Recipient Finally Contacts Trust
The data mishap continued for three months until the mistaken recipient of the faxes contacted the NHS and alerted them of the data breach. In that time, 45 faxes with information on 59 different people were sent via the facsimile machine, including “their diagnoses and information about their domestic situations and resuscitation instructions,” according to guardian.co.uk.
The person who received the faxes had been shredding the electronic missives.
The ICO stated that,
“The fact that this information was sent to the wrong recipient for three months without anyone noticing makes this case all the more worrying.”
and the NHS Trust was fined because
The ICO said that the trust didn’t have enough checks in place to make sure that sensitive faxes went to the right people and it wasn’t training its staff adequately on data protection.
On the face of it, this sounds ridiculous. £90,000 because someone wasn’t calling up the other side and confirming the fax’s receipt? Turns out, though, that this is exactly what the NHS was doing. From the ICO’s monetary penalty write-up:
On or about 28 March 2011, an administrator at the Pembridge Palliative Care Unit (the “Unit”) received a verbal request from St John’s Hospice (the “Hospice”) to send their inpatient lists to an additional fax number to ensure that service provision was unaffected during the leave of absence of one of the out of hours doctors. The administrator then created a template/fax coversheet listing both numbers, and printed a number of copies for use when the inpatient lists were faxed to the Hospice.
A fax protocol had been agreed between the Hospice and the Unit whereby the administrator would telephone the Hospice to confirm whether the inpatient lists had been received and the Unit would confirm receipt. However, the administrator did not update the fax protocol with the second number or obtain approval from his manager.
The administrator at the Unit then sent the inpatient lists to the second fax number in addition to the agreed fax number provided by the Hospice. After each transmission the administrator telephoned the Hospice as agreed and on each occasion the Hospice confirmed they had received the fax. However, unbeknown to the administrator the Hospice was only confirming receipt of the inpatient list sent to the fax number contained in the fax protocol and not the second fax number. As a result, the administrator continued to send the inpatient lists to the second fax number.
Does the £90,000 penalty sound fair? Granted, the incident was on-going for three months, and chances are that it wouldn’t have stopped had the erroneous recipient not called up the NHS to alert them of their mistake. But, it seems like such a small mistake that anyone could make.
And, yet, I’m left with an odd taste in my mouth. Assuming the above “administrator” is the same person throughout the ICO’s write-up, what does it matter that the fax protocol was never updated? The same person who added the second fax number to the coversheets is the same person who ended up faxing them.
Would it have killed him to ask “did you get the faxes sent to both numbers?”
Trust Challenges Penalty
Central London Community Healthcare NHS is not taking on the penalty handed out by the ICO:
But despite accepting that the breach was “hugely regrettable”, the trust is making a legal challenge against the ICO’s penalty.
“We deeply regret that the Information Commissioner has decided to impose a fine and so we have instructed our lawyers to commence an appeal against this,” a spokesman for the trust said.

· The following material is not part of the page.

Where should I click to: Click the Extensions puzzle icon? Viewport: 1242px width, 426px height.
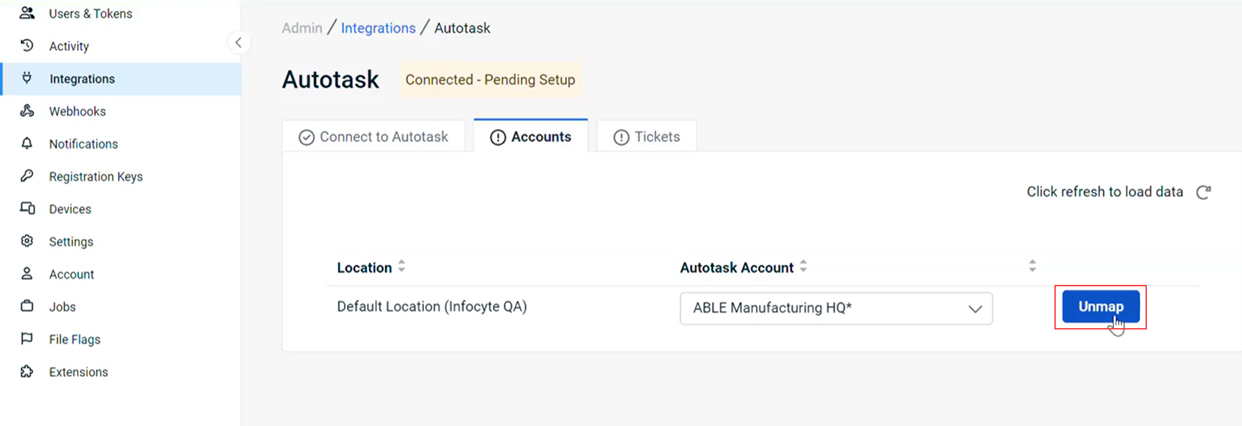[x=27, y=372]
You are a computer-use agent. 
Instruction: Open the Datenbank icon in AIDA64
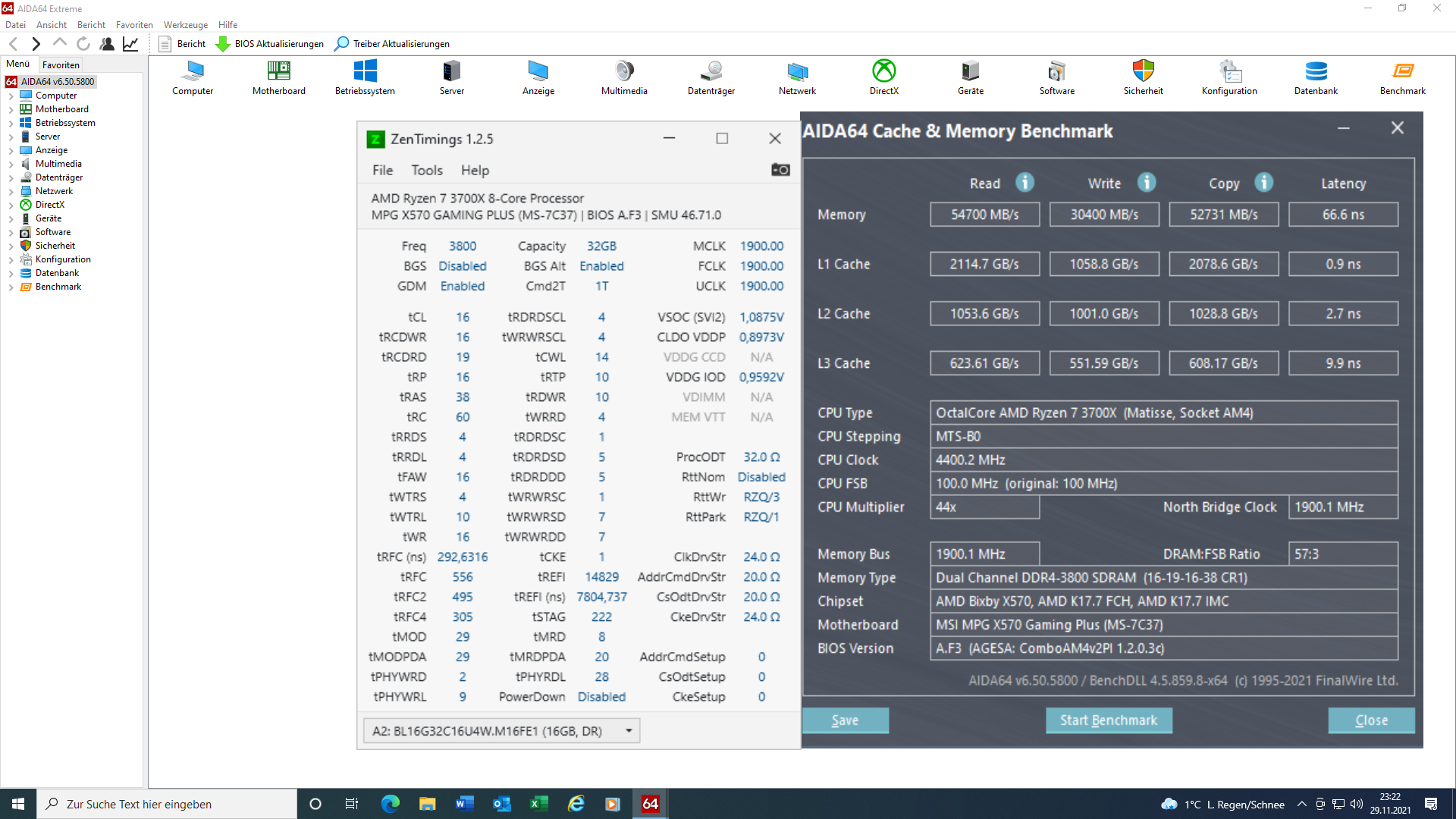pos(1316,76)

“We consider that the commissioner has acted incorrectly as a matter of law and so we have no alternative but to bring an appeal.” [publicservice.co.uk]

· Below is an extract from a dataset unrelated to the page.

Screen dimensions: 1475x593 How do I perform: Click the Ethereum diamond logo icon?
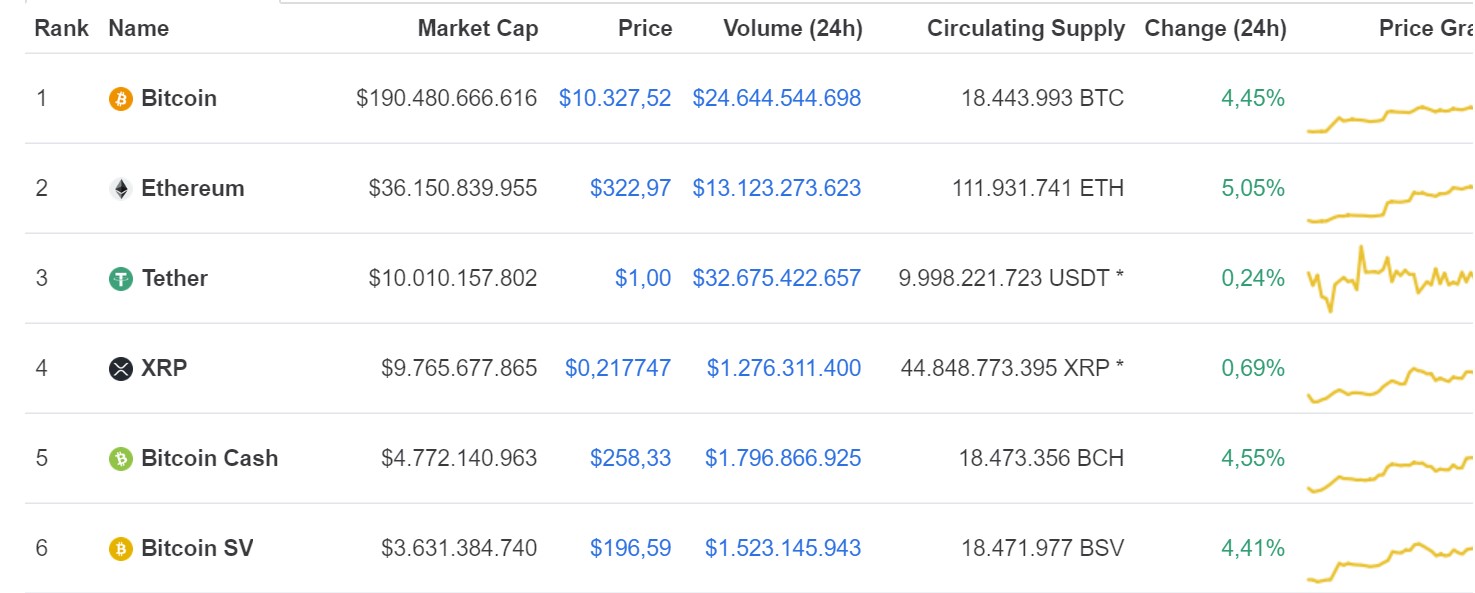[121, 189]
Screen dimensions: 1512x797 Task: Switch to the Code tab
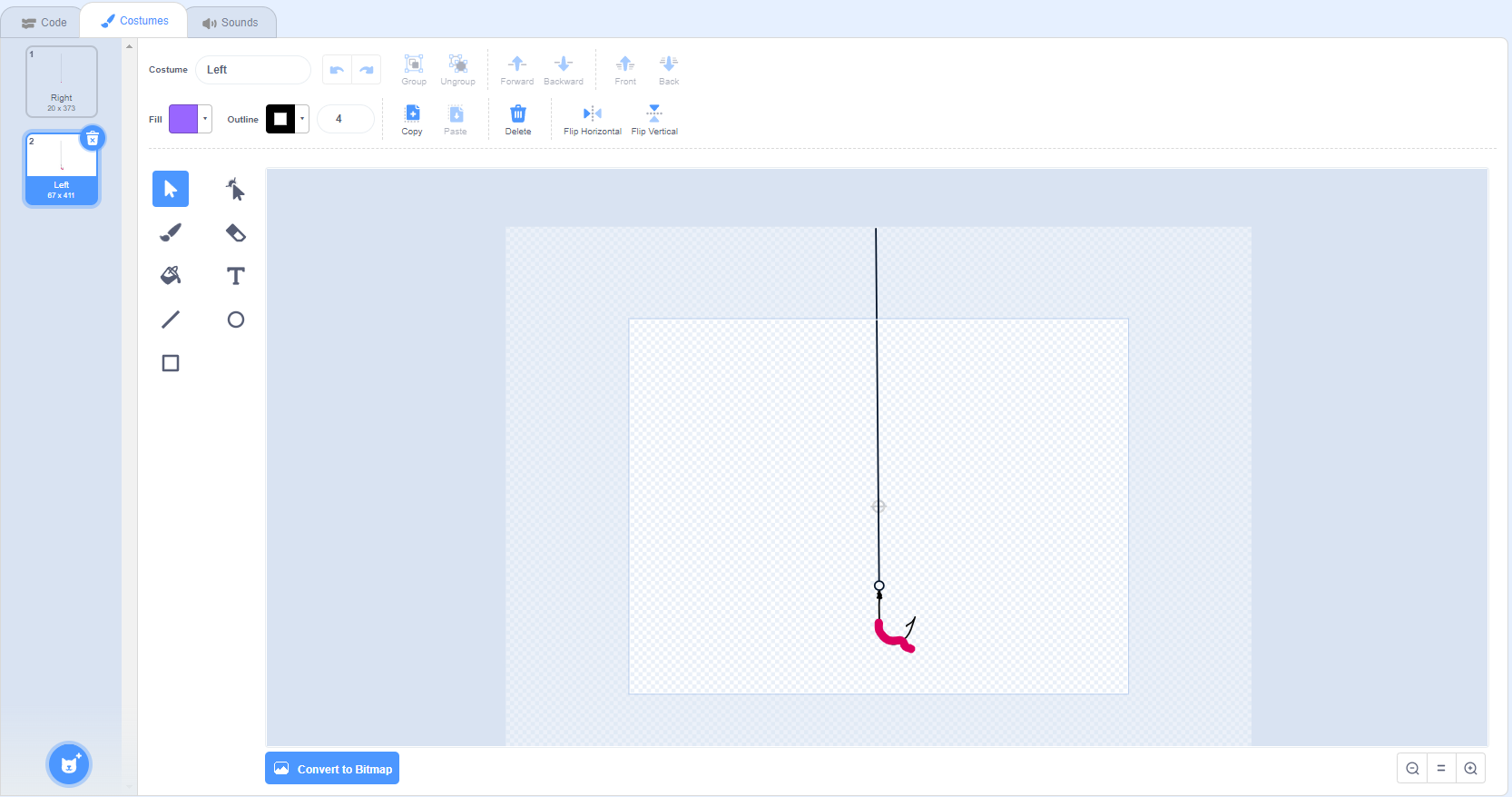tap(44, 22)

The challenge is a rare one. I dimly remember one previous challenge — although I can’t find a record of it, so I could be imagining things — so this is either the first or second such challenge since the ICO gained the power to issue monetary fines to violators of the Data Protection Act.

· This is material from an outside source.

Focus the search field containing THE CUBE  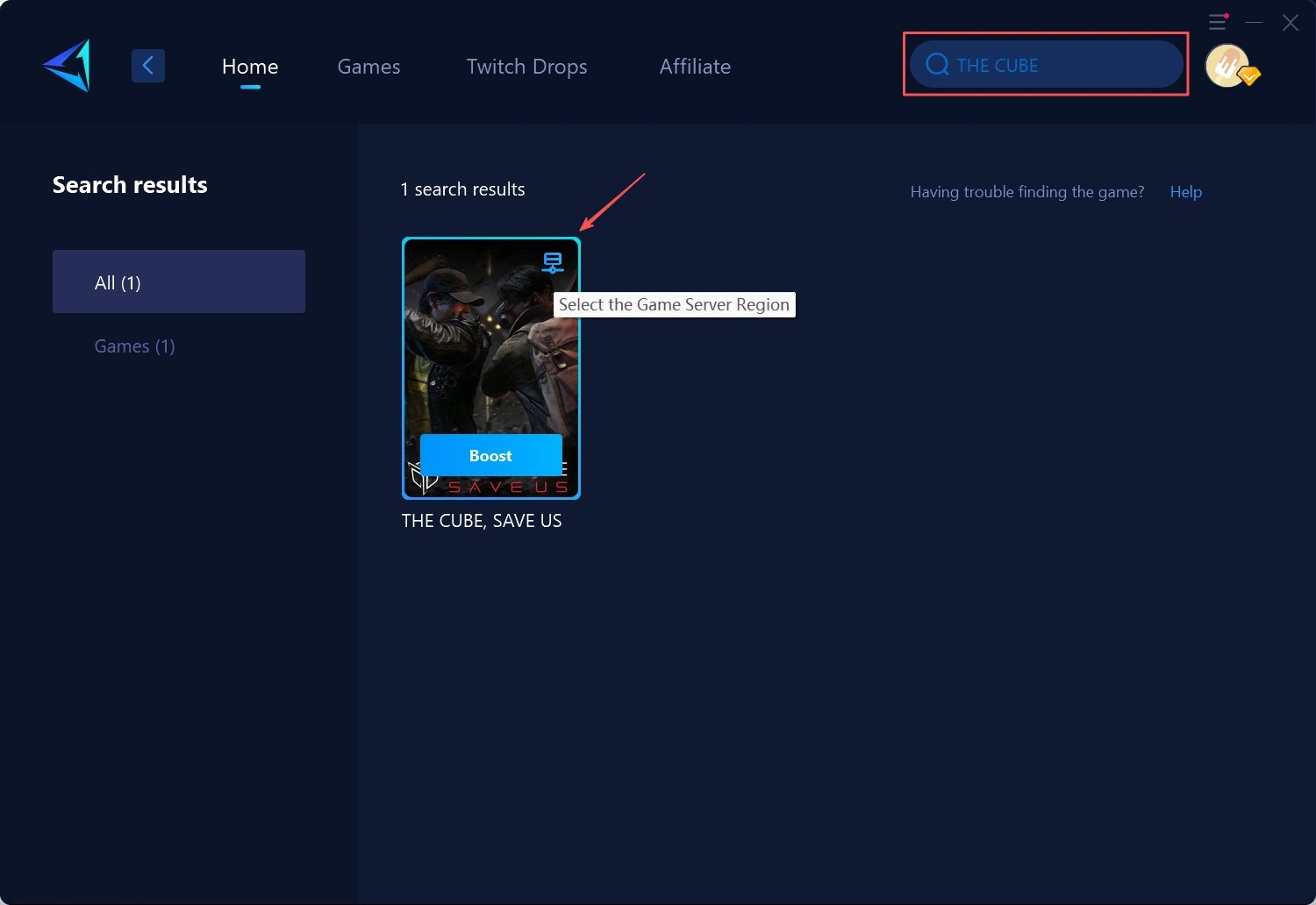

The challenge is also curious. Many complain that the fines assessed on such public bodies is ridiculous because (1) it’s an indirect tax on people, possibly on those who were affected by the data breach and (2) it doesn’t directly affect the people in charge at the NHS, meaning it’s not much of a deterrent.
On the face of it, it makes sense. But here we have a NHS Trust that, quite contrary to being blasé about the fine, is willing to fight it. Makes one wonder why? What’s the motivation?